Texto base -
/---

Produtivismo e alienação
Debate realizado na Unicamp lança luz sobre as principais patologias universitárias contemporâneas
Muitas universidades usam recursos públicos para custear professores de escassa contribuição ao ensino
Muitas universidades usam recursos públicos para custear professores de escassa contribuição ao ensino
No mês passado, este escriba participou de mesa sobre o tema em epígrafe. O evento integrou as comemorações de 50 anos da Unicamp, foi organizado por Wilson Cano e presidido por Aníbal Vercesi, professores da própria universidade. Integraram a mesa os colegas Jorge Olimpio Bento, da Universidade do Porto, em Portugal, Valdemar Sguissardi, professor aposentado da Universidade Federal de São Carlos, e Luiz Carlos Wrobel, da Brunel University, na Inglaterra.

\---

Dados coletados -

/---

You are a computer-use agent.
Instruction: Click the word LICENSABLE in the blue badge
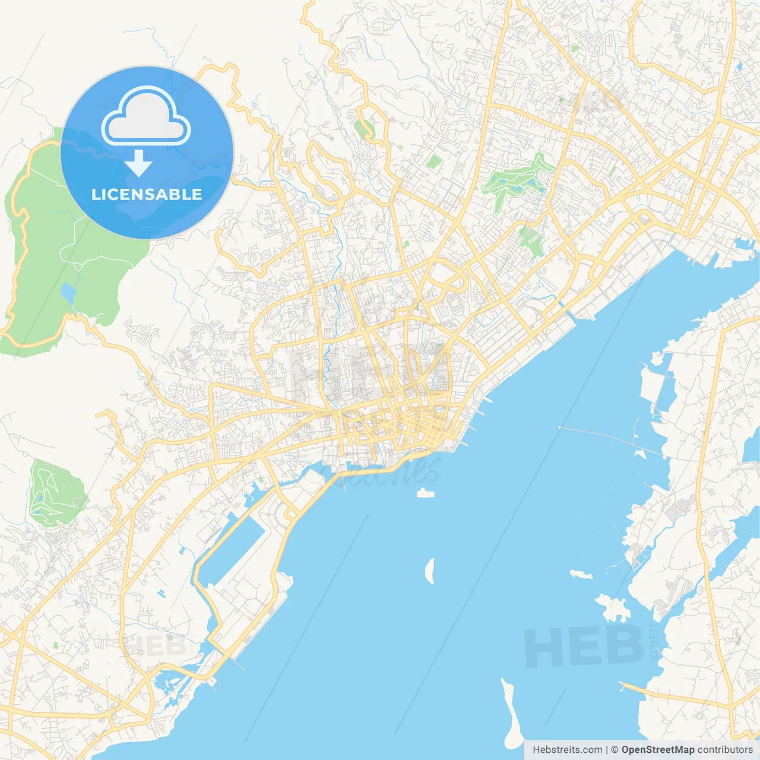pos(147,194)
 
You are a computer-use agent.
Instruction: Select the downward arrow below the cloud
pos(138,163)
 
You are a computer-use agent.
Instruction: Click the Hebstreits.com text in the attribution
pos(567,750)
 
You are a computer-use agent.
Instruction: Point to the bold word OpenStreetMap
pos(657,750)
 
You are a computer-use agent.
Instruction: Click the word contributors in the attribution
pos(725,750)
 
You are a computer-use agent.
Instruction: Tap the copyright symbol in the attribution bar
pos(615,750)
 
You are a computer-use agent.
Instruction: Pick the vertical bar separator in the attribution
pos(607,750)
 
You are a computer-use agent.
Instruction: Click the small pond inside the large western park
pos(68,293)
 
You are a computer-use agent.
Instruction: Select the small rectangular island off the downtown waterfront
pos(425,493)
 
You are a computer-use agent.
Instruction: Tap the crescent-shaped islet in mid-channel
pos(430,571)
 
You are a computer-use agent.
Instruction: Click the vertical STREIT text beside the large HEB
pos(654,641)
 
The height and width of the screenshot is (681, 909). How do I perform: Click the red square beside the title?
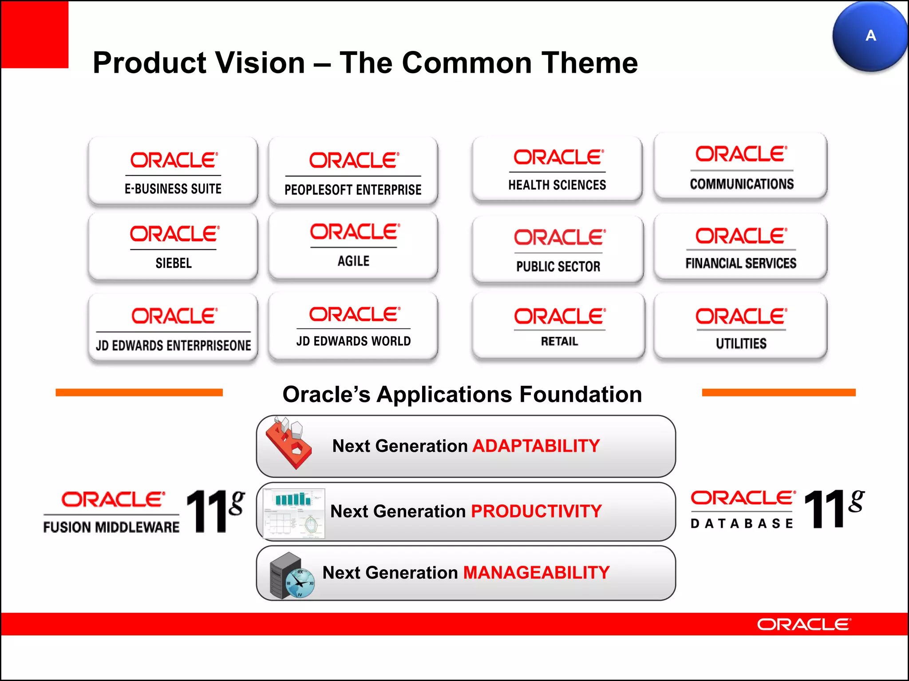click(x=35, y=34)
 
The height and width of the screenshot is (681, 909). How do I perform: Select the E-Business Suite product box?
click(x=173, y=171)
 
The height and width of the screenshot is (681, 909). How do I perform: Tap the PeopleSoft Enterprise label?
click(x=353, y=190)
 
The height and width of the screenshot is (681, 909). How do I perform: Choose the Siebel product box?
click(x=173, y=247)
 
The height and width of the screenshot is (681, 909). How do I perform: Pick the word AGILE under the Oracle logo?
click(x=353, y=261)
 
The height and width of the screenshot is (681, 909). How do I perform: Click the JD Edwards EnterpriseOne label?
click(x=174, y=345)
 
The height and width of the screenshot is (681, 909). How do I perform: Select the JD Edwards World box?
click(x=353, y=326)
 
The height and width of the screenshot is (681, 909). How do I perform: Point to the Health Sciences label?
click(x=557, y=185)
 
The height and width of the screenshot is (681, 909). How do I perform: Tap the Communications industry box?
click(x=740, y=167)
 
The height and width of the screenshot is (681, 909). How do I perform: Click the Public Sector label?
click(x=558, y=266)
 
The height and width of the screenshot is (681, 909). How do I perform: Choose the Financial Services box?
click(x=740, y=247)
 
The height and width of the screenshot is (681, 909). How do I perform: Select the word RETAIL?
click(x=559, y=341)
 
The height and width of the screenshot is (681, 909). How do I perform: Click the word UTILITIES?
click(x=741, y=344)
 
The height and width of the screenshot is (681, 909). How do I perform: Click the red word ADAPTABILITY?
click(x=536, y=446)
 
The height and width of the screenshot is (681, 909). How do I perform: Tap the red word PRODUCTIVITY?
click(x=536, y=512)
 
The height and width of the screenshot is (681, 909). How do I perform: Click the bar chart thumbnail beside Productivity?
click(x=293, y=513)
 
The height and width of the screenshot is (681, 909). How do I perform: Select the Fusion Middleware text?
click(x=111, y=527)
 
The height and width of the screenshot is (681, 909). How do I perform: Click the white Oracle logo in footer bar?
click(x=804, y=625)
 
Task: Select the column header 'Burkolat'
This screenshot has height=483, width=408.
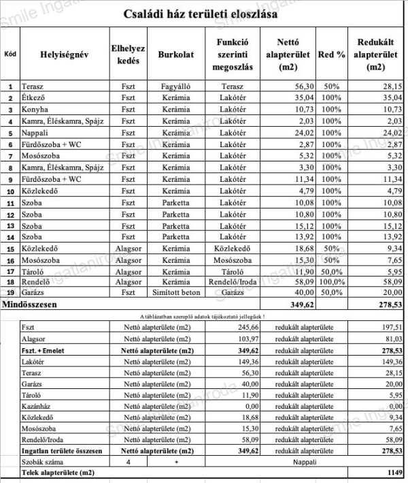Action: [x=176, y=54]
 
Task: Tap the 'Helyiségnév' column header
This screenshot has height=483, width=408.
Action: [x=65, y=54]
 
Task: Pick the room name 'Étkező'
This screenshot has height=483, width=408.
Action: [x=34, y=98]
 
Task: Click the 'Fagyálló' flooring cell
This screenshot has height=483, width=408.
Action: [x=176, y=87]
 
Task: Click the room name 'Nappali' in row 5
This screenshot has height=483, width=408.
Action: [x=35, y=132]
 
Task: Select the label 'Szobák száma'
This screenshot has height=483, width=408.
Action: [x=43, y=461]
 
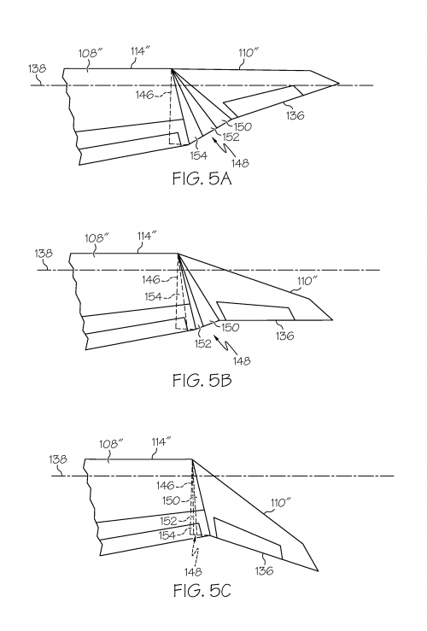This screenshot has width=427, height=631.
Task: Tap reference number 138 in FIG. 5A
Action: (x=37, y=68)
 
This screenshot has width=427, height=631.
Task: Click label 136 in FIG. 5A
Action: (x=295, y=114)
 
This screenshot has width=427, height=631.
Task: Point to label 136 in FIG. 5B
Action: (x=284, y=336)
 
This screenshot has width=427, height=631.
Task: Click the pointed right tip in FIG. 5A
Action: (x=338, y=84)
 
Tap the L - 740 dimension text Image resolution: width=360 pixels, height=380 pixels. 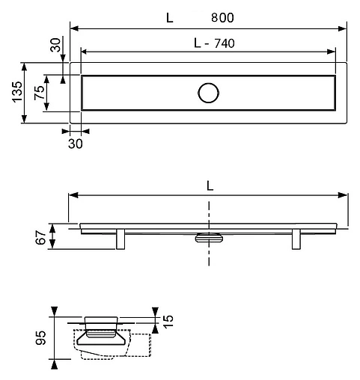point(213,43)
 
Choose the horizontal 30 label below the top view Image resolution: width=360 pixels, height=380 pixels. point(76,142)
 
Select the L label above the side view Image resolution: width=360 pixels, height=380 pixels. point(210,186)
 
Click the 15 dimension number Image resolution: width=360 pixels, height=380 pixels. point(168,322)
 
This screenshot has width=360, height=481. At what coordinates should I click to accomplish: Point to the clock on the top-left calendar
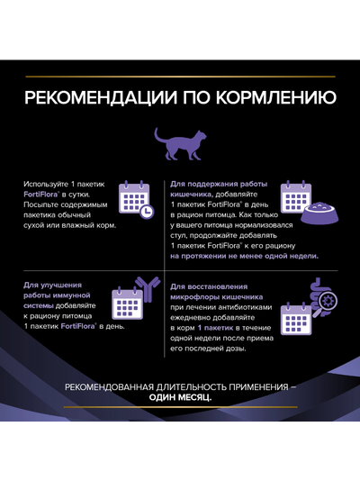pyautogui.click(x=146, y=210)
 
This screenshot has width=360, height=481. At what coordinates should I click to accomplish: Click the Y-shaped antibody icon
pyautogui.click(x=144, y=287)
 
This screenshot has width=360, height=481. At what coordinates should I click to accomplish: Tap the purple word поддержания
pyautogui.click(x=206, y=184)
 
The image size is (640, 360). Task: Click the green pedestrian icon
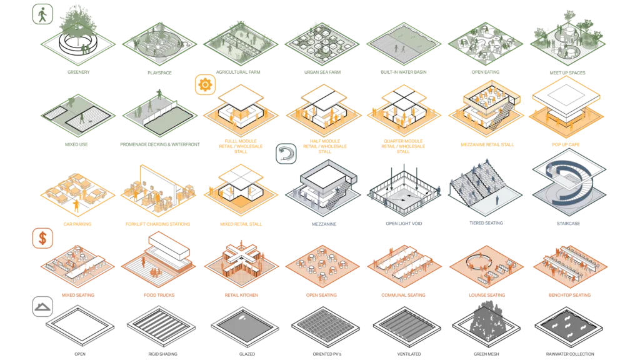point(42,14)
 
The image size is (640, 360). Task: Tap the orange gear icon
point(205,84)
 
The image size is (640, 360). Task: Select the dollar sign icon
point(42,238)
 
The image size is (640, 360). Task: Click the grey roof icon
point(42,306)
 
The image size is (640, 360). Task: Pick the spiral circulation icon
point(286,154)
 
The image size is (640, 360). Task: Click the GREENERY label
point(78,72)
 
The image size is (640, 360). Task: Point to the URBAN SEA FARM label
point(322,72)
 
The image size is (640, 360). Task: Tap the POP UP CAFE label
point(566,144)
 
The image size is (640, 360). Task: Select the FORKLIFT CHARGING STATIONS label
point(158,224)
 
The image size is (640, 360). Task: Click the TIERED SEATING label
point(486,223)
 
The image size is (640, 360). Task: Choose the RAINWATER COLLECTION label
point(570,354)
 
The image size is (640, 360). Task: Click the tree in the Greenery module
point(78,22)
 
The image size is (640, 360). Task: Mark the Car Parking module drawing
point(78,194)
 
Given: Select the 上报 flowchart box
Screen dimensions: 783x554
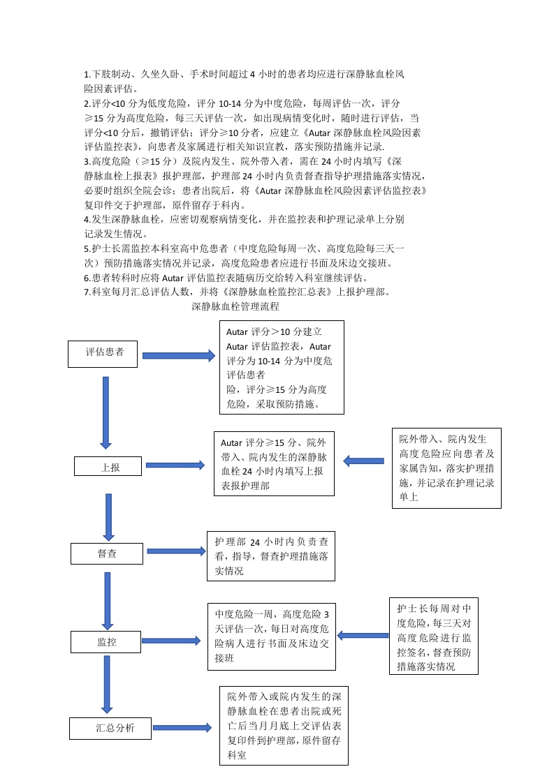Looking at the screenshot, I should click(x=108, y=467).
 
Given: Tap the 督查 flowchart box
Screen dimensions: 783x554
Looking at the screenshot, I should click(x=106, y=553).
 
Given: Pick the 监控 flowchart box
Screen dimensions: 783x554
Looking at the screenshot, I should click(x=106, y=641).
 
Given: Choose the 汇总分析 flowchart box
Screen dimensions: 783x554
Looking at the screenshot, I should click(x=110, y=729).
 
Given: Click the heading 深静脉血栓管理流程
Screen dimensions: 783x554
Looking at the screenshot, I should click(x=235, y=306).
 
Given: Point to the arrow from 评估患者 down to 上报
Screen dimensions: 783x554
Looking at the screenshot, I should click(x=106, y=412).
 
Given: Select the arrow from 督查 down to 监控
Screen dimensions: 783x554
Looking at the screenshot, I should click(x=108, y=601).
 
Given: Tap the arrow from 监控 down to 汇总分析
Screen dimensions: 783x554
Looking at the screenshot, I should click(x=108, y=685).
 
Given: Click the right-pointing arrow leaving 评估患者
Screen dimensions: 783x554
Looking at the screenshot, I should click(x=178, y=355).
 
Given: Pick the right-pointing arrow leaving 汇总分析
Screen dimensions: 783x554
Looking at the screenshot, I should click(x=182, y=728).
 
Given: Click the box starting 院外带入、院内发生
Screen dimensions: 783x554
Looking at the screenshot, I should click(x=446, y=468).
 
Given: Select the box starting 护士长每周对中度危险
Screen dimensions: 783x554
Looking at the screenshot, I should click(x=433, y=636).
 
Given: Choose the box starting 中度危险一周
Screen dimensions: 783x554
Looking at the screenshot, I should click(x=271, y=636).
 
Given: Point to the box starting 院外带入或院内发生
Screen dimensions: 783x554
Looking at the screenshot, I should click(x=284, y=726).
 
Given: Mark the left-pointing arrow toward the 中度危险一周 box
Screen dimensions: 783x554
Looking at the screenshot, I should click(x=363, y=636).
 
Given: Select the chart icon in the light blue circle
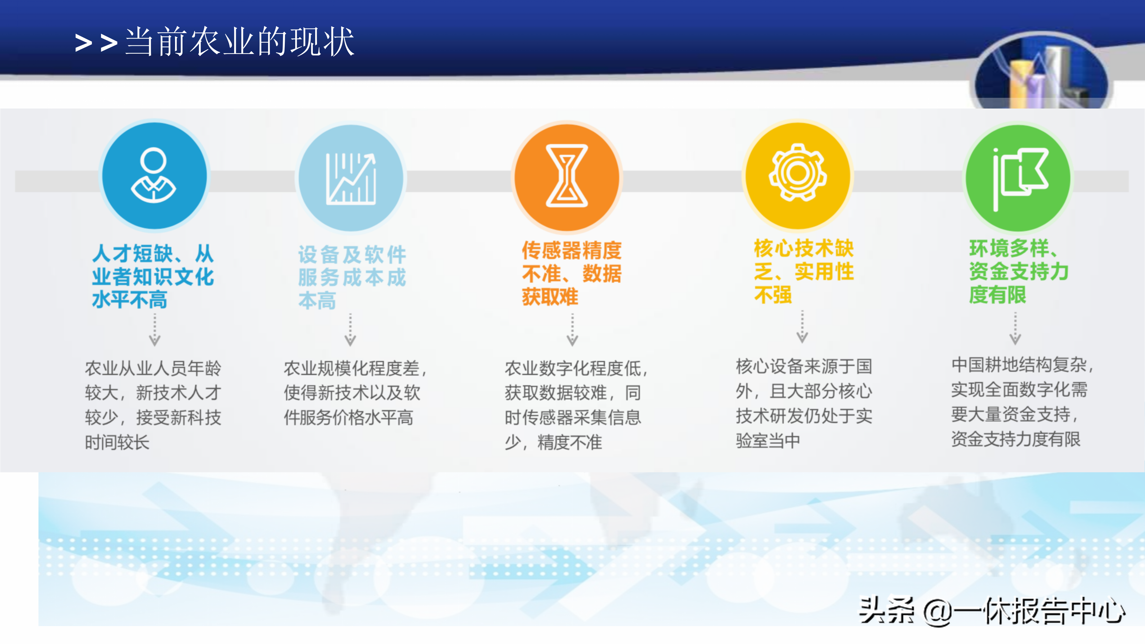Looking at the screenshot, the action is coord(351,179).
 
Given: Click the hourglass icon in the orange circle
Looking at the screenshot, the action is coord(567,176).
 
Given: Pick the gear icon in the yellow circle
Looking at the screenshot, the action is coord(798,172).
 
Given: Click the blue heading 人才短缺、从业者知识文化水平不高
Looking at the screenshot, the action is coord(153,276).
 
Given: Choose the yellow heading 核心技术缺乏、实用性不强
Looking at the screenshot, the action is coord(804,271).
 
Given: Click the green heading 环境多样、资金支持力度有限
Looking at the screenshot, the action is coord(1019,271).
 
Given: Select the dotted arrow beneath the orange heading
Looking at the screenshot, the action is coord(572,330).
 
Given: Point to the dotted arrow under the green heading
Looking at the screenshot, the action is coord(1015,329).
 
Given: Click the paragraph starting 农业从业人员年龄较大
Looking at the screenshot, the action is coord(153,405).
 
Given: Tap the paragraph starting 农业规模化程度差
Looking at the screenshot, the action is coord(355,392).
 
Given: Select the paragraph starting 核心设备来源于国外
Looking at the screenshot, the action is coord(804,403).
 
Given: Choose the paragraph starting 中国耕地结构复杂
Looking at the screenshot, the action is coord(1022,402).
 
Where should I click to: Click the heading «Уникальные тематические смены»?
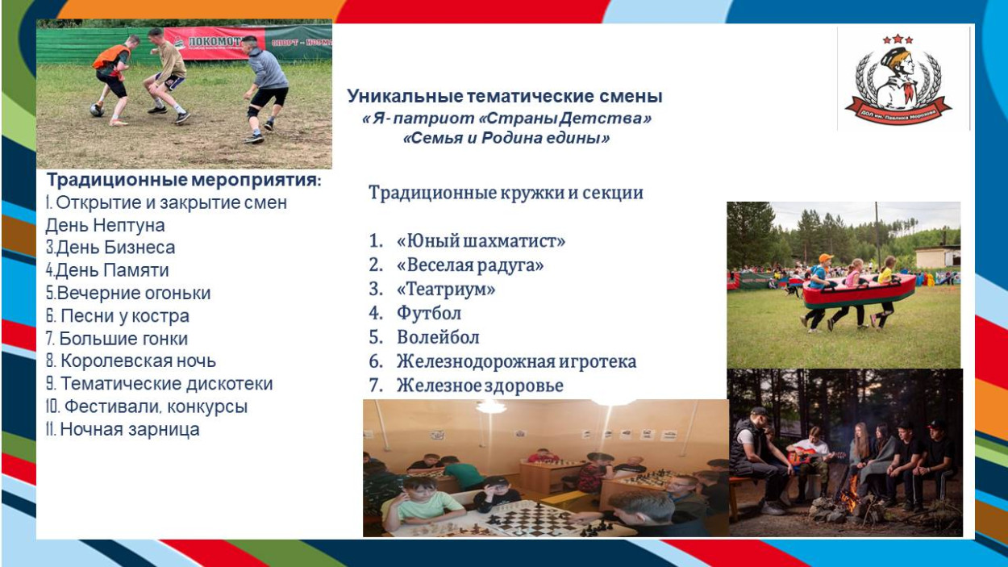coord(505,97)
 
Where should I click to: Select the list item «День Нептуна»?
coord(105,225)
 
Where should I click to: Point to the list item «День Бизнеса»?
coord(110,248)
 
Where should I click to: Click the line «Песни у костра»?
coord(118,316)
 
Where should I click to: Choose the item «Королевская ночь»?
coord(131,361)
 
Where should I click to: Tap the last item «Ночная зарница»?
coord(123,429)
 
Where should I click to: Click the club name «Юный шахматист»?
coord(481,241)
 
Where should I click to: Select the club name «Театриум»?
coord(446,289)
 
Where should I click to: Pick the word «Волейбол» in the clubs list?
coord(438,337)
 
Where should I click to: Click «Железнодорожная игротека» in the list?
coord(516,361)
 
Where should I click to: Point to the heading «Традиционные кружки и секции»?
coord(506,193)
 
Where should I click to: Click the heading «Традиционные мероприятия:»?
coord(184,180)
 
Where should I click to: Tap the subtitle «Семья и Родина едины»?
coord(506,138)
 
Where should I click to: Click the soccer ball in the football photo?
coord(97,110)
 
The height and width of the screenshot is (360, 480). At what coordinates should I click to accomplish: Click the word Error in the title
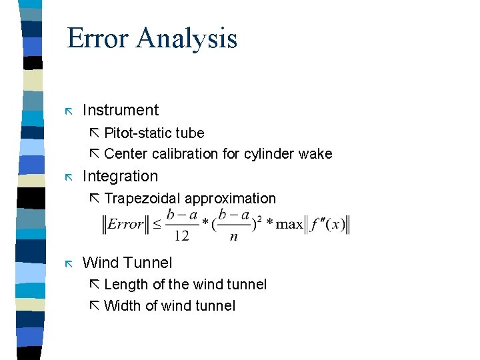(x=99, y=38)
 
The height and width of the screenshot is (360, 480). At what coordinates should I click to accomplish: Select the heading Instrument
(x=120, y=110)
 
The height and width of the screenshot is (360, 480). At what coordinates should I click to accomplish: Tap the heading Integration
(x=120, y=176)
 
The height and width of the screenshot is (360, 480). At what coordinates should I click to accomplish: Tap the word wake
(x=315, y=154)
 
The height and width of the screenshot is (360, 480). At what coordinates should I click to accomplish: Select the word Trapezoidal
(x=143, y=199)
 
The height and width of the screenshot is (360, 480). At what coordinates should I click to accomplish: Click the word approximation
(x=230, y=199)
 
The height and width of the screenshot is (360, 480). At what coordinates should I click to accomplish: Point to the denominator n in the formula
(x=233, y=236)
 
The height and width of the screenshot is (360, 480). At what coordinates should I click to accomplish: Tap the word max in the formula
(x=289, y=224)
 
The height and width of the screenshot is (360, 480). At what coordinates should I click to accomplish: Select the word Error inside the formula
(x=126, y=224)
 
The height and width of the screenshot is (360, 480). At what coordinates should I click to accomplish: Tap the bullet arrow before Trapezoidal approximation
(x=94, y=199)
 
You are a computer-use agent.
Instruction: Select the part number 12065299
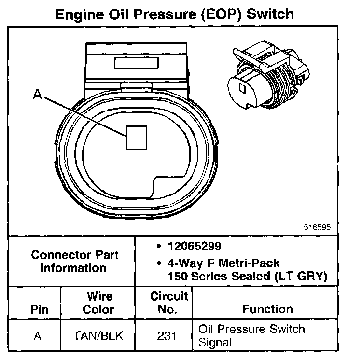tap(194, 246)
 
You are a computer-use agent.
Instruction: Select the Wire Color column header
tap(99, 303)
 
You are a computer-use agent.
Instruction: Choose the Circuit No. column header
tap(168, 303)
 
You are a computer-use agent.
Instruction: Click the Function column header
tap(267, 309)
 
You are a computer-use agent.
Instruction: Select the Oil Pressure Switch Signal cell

\---

Tarefas a realizar -
A. Reescreva em forma de lista o parágrafo do texto sobre produtivismo e alienação que começa com "No mês passado", preservando os fatos principais.
B. Liste todas as pessoas mencionadas pelo nome no texto sobre produtivismo e alienação.
C. Retome o texto sobre produtivismo e alienação a partir do ponto em que ele para.

Respostas dos exercícios -
A.
- Evento: mesa sobre produtivismo e alienação, realizada no mês passado, com participação de quem escreve o texto.
- Ocasião: comemorações dos 50 anos da Unicamp.
- Organização: Wilson Cano, professor da Unicamp.
- Presidência: Aníbal Vercesi, professor da Unicamp.
- Demais integrantes da mesa:
  - Jorge Olimpio Bento, da Universidade do Porto (Portugal);
  - Valdemar Sguissardi, professor aposentado da Universidade Federal de São Carlos;
  - Luiz Carlos Wrobel, da Brunel University (Inglaterra).

B.
- Wilson Cano
- Aníbal Vercesi
- Jorge Olimpio Bento
- Valdemar Sguissardi
- Luiz Carlos Wrobel

C.
Bento dissecou as patologias com erudição, recorrendo a bons séculos de pensamento humanista. Sguissardi combinou objetividade e visão crítica em sua análise sobre o arenoso tema. Em contraponto construtivo, Wrobel fez elucidativa apresentação sobre o modelo inglês, que busca aumentar o impacto social dos investimentos em pesquisa.
O produtivismo é uma perversão da produtividade. Produtividade refere-se à capacidade de criar algo de valor a partir do uso maximizado de recursos. Uma fábrica que usa menos energia e aço para produzir mais carros é mais produtiva em comparação às suas concorrentes, gera mais lucro e polui menos.
Um hospital com melhor uso de seu corpo médico e dos leitos para atender a mais pacientes é mais produtivo comparado a outros e gera maior benefício social. Da mesma forma, uma universidade que maximiza seus recursos e cria mais conhecimento, contribui para gerar patentes e outros benefícios, é mais produtiva em relação a outros estabelecimentos do gênero.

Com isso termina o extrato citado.